BEGIN SUPPLIED ENTRIES

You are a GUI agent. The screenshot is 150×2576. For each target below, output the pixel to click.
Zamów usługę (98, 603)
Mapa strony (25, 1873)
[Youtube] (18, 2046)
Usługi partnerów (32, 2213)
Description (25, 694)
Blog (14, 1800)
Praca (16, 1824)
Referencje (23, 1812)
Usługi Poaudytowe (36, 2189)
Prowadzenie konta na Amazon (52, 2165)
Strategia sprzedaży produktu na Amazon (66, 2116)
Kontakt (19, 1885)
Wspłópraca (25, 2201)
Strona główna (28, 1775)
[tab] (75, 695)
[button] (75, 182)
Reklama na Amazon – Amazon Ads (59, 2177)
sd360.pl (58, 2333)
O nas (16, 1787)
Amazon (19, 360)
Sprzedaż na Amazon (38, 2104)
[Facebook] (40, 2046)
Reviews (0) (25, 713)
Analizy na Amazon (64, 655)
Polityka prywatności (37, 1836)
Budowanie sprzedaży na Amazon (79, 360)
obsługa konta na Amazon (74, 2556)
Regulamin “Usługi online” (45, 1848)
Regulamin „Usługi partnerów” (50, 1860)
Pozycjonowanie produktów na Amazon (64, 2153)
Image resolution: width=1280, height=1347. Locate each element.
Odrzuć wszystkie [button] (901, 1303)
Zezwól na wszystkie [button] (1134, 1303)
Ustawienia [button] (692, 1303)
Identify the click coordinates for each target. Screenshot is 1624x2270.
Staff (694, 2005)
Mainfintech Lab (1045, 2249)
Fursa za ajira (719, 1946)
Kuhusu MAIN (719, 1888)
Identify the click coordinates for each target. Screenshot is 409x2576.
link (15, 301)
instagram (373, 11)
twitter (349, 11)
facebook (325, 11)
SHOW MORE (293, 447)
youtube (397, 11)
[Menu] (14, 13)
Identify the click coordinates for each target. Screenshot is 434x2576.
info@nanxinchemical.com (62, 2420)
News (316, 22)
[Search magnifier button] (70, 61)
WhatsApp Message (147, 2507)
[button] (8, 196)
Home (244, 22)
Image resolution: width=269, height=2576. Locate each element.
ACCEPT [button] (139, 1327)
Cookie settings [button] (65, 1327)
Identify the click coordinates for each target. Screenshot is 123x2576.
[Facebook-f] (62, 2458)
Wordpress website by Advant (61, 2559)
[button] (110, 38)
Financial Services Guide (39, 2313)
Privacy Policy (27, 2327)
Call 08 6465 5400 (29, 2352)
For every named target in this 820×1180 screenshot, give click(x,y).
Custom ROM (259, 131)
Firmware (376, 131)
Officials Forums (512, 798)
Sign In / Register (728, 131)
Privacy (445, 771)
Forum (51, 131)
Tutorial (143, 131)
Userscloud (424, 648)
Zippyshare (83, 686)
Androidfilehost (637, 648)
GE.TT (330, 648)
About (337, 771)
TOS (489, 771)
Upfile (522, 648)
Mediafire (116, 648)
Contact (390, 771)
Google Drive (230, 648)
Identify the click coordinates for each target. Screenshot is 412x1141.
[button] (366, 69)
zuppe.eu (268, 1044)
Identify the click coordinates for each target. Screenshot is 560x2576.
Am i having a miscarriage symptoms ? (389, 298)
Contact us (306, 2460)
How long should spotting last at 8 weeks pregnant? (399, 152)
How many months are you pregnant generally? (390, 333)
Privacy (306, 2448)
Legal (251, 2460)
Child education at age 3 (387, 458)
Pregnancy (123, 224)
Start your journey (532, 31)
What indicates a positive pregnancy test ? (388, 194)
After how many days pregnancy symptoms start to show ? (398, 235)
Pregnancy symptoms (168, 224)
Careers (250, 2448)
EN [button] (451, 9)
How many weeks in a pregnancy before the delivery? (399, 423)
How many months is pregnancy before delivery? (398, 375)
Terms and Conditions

END SUPPLIED ENTRIES

## EXERCISE INSTRUCTIONS
Collect every line of the listing above that contains the string "Usługi". Matching is case-sensitive.

## WRITTEN RESPONSE
Usługi partnerów (32, 2213)
Usługi Poaudytowe (36, 2189)
Regulamin “Usługi online” (45, 1848)
Regulamin „Usługi partnerów” (50, 1860)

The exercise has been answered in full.